Whether you’re on social media, a store website or app that you visit frequently, or searching the web using the latest browser – remember that all of those services have their own privacy policies and settings and they update themselves without notice to you. Just because you said absolutely no sharing of photos yesterday doesn’t mean that under the latest update of terms your selection no longer applies to videos or screenshots of photos. Many a client has been shocked to learn that information they swore was private was introduced across the table in court because a setting was changed internally.
Avoid the temptation to peek.
The most dangerous tool on the internet is the “pop-up” dialogue box. We’ve known this for over twenty (20) years. Many of us have “Pop-Up Blockers” installed to prevent them from sneaking up on us. And guess what the most effective tool is for hackers? One to trick us into going where we shouldn’t or giving them access to our systems? That’s right, the “pop-up” dialogue box. So why do we keep falling for the trap that we know exists in great quantity? Answer most given “I wanted to see what that thing was about”. It’s a real uphill battle. We’re hard-wired to be curious and hackers know it. So, you have to be vigilante and avoid clicking anything that you either didn’t specifically request to see or that seems to good to be true.
Avoid purchasing from unknown or unverified sites online.
As tempting as it might be to save 99% by going to this unverified site to buy a Rolex watch for $27 before the giant countdown timer runs out may be, please understand that in almost every case, that will be a scam. Buy from trusted online resources that have lots of real ratings, are well-known and reputable, and most important have live customer service people to interact with if you run into trouble. Look for the little padlock in the top left corner of the address bar. If you don’t see that, you should think twice about shopping there.

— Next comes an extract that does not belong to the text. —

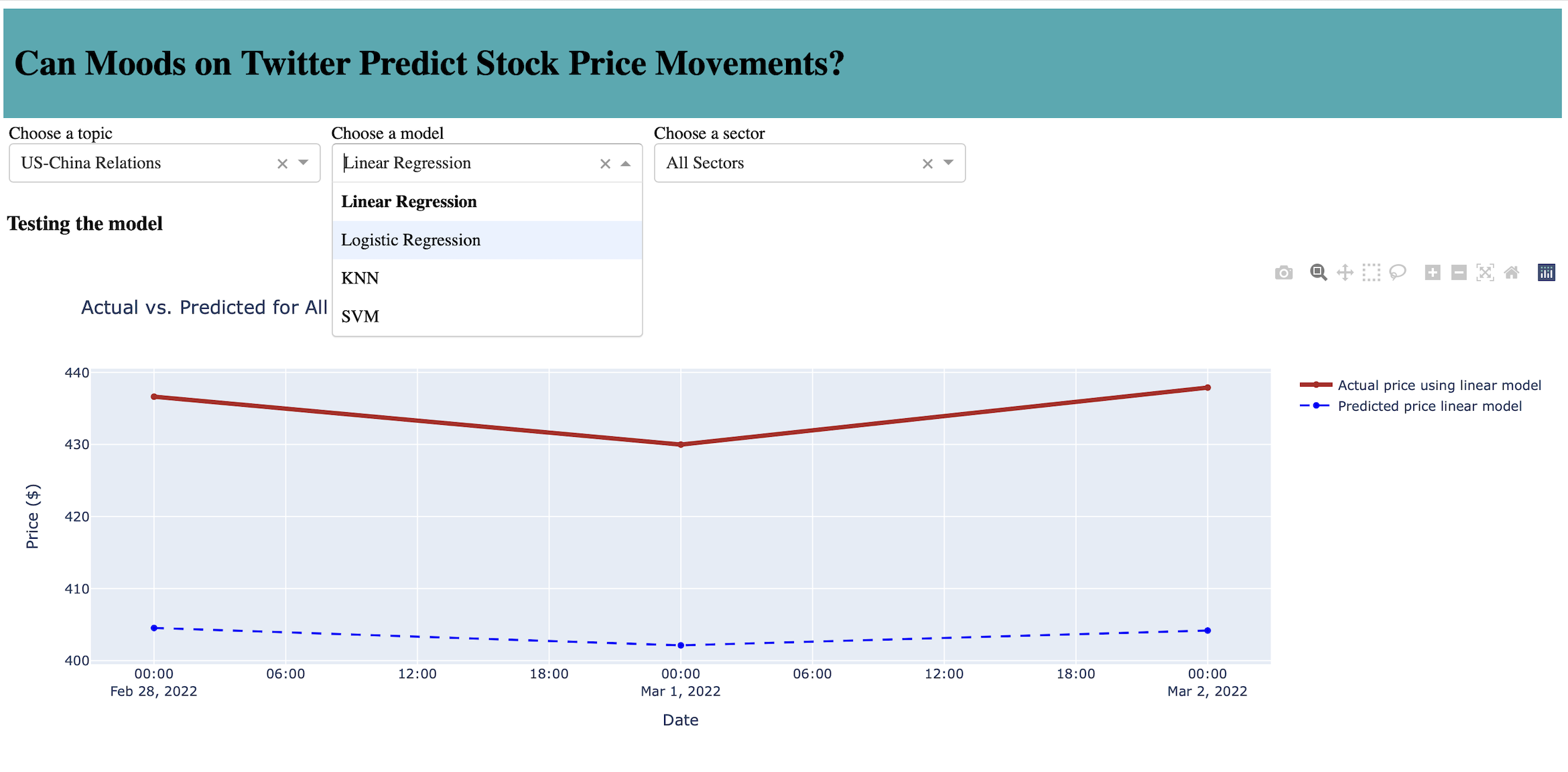Zoom out using the minus icon
This screenshot has height=772, width=1568.
[x=1459, y=273]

Nothing is free. If you can download it, there’s a reason.
Okay, perhaps an oversimplification but before you bash me over the head with comments like “you can download drivers from Sony for free”, please understand that Sony is offering you a free driver on their site for a product that you either already purchased or intent to purchase. The same goes for everything else. If www.JoeBlowsDrivers.com wants to give you a driver out for no purpose other than you need it – be afraid! Be very afraid! This goes for stolen music, movies, documents, etc. if you can get it for free there is always a risk that it is not what you think it is. Be careful what you allow into your system.
What can I do to maximize our safety online?
I’m glad you asked. There are some basic things that you can do that will help you stay safe online, limit the success rate of hackers, and assist you in maintaining your privacy.
- Make sure you have reliable Antivirus software that is up-to-date;
- Make sure you have reliable Malware software. (Yes, it’s different than Antivirus);
- Use a VPN (Virtual Private Network) to fake your identity;
- Use memorable but strong passwords;
- Be careful what you or your child share online about your family, finances, etc.;
- While I can’t say don’t talk to strangers online – I will say, be careful who you talk to online and don’t engage in conversations that are none of their business.